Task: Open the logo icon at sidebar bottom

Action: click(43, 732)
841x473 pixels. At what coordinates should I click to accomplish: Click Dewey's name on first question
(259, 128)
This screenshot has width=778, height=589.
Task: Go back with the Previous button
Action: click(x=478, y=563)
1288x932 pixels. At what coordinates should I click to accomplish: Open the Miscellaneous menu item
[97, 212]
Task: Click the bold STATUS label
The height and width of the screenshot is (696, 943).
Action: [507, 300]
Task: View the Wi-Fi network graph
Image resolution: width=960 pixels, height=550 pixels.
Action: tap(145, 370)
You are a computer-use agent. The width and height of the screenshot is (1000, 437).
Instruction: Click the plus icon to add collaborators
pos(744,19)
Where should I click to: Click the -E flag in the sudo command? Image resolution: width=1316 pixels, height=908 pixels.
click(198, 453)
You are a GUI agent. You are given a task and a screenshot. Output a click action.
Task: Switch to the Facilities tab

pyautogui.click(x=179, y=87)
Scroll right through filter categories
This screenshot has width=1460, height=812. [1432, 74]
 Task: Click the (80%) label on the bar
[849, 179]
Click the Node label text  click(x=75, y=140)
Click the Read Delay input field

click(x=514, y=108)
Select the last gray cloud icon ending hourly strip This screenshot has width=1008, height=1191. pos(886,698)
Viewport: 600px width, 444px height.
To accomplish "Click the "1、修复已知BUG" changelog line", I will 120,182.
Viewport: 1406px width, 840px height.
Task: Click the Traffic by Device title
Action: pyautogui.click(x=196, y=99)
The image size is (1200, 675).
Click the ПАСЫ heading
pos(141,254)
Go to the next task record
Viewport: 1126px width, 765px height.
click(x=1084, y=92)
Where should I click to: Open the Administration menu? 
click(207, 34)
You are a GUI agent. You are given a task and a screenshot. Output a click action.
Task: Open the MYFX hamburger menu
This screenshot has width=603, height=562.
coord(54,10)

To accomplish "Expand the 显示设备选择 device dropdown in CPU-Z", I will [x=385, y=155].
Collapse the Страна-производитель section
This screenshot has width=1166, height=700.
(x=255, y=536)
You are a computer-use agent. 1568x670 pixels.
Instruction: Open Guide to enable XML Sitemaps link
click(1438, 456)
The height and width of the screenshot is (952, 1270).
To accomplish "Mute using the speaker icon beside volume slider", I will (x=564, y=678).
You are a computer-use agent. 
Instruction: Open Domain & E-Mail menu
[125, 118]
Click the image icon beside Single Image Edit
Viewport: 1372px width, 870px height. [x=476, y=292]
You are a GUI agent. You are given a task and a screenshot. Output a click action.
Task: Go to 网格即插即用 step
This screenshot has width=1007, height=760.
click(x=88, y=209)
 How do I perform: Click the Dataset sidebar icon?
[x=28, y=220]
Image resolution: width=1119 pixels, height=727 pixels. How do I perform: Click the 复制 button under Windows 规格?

——

- WHAT THIS TASK INVOLVES
Where the data above reaches the line holding "Task: View the Wi-Fi network graph", begin printing, and stop after the line holding "Viewport: 600px width, 444px height.". Each line must be reproduced exactly, with nothing else added.

- EXERCISE RESULT
Task: View the Wi-Fi network graph
Image resolution: width=960 pixels, height=550 pixels.
Action: tap(145, 370)
You are a computer-use agent. The width and height of the screenshot is (1000, 437).
Instruction: Click the plus icon to add collaborators
pos(744,19)
Where should I click to: Click the -E flag in the sudo command? Image resolution: width=1316 pixels, height=908 pixels.
click(198, 453)
You are a GUI agent. You are given a task and a screenshot. Output a click action.
Task: Switch to the Facilities tab

pyautogui.click(x=179, y=87)
Scroll right through filter categories
This screenshot has width=1460, height=812. [1432, 74]
 Task: Click the (80%) label on the bar
[849, 179]
Click the Node label text  click(x=75, y=140)
Click the Read Delay input field

click(x=514, y=108)
Select the last gray cloud icon ending hourly strip This screenshot has width=1008, height=1191. pos(886,698)
Viewport: 600px width, 444px height.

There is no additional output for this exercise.